Oui, le monde du sport s’est mobilisé, proposant de belles initiatives pour soutenir l’effort dans la lutte contre cette pandémie. Mais il a aussi montré des limites liées aux idées court-termistes de certains dirigeants…déjà en mode « survie ». De nombreuses discussions tournaient autour des questions : Quand et comment retrouverons-nous nos évènements tels qu’ils existaient auparavant ? Quelle place pour les droits TV ? Et aujourd’hui, alors même que nous aurions besoin que le sport se réinvente, de nombreuses organisations déplacent leur « produit » existant vers le virtuel. La réponse du monde du sport doit changer, même si dans un contexte économique incertain et difficile, nous pouvons imaginer que de la priorité des acteurs reste la survie. Néanmoins, les enjeux sont bien plus profonds et à long-terme. Profitons de ce moment exogène pour réinventer le modèle et changer de paradigme.
Comment ? quelques réflexions concernant le sport et le climat…
1. Mettre le « purpose » au cœur de la proposition de valeur. La réponse du sport aux enjeux sociétaux doit évoluer en profondeur, sans quoi le sport restera à nouveau pénalisé si une autre crise (climatique?) se présente ou si la pandémie actuelle se poursuivait. Les décideurs doivent adopter un état d’esprit « progressiste » et une approche radicalement innovante en intégrant le « purpose » au cœur du modèle économique. Le sport 2.0 deviendrait ainsi essentiel à la construction d’un monde plus durable.
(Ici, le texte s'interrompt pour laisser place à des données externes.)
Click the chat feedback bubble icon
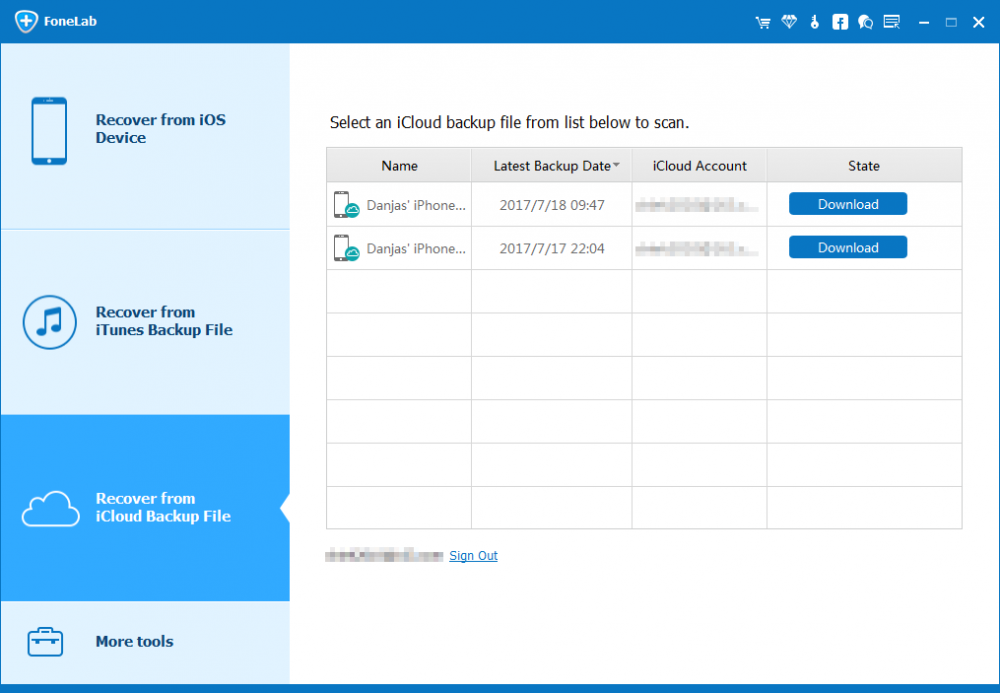 coord(865,22)
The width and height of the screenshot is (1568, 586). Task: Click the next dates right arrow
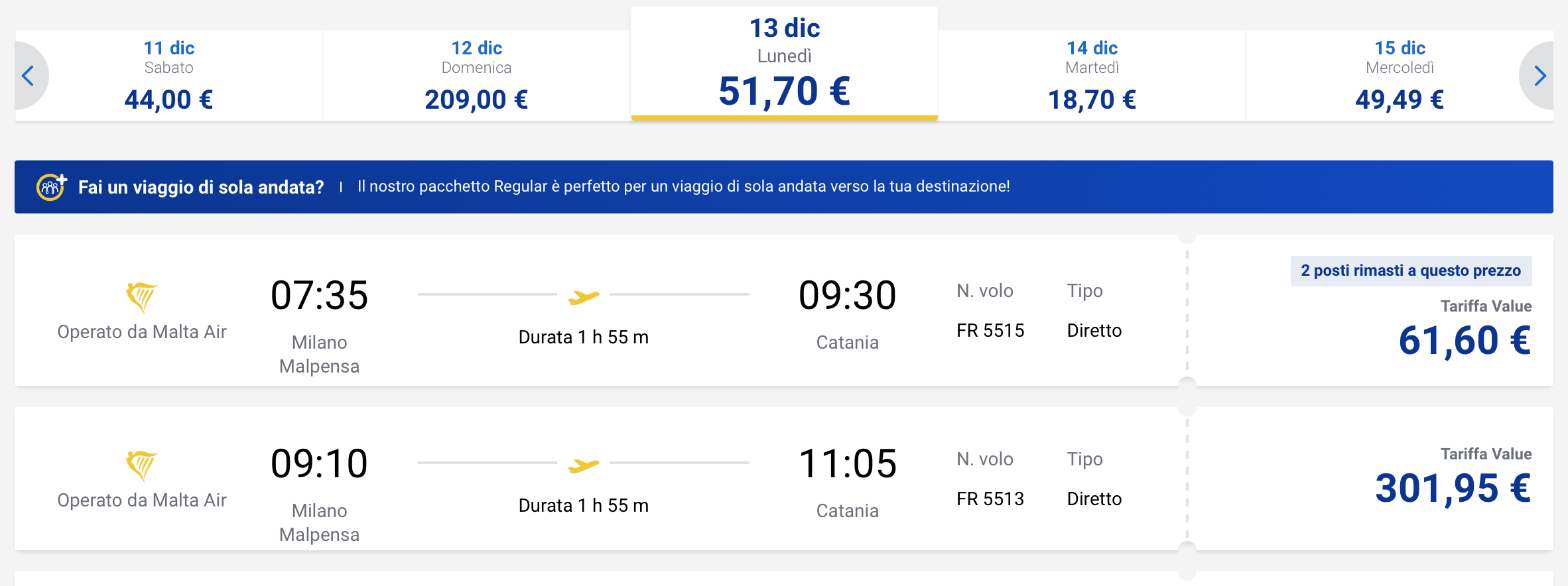coord(1538,76)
Chaque acteur doit définir une mission et une proposition de valeur au service de la société – dépassant le simple « produit » à commercialiser – tout en positionnant les fans comme de vrais acteurs du changement et non pas de simples consommateurs. Le pouvoir du sport doit émerger au-delà de la recherche unique de profit.
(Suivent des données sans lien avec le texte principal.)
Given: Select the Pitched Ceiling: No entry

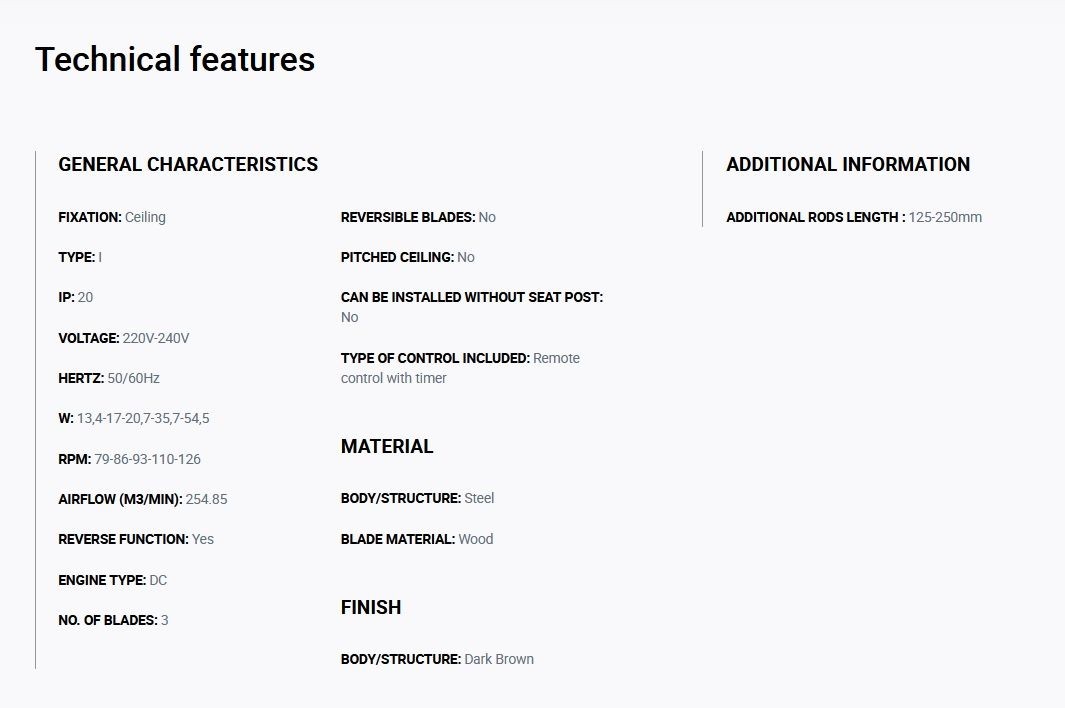Looking at the screenshot, I should (408, 258).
2. Le sport professionnel. Réfléchir à l’instauration de plafonds salariaux, particulièrement dans le domaine du football – harmoniser ces décisions au niveau Européen. Prolonger en limitant la masse salariale des clubs en adéquation avec leur budget. Pourquoi ne pas s’inspirer du modèle Américain ? Mettre en place des ligues fermées, sans montée ni descente, de manière à garantir les revenus et donc de rassurer les sponsors.
3. Une refonte du calendrier. Repenser le calendrier en réduisant le nombre d’évènements et de compétitions. 2 points majeurs : garantir la sécurité des athlètes et augmenter leur intérêt pour les fans. Cela pourrait aussi favoriser l’émergence de nombreux évènements « locaux » moins élitistes et moins onéreux.
4. Une meilleure redistribution du sport. Il faut reconnecter le sport amateur au sport professionnel. 2 mondes qui doivent avancer ensemble. Un exemple : si l’Agence Nationale du Sport reçoit, via la taxe Buffet, une part des droits TV pour financer le sport amateur, cette somme pourrait être revue à la hausse. Déplafonner les aides pour permettre aux plus « petits » sport et au sport amateur de se développer et non de survivre.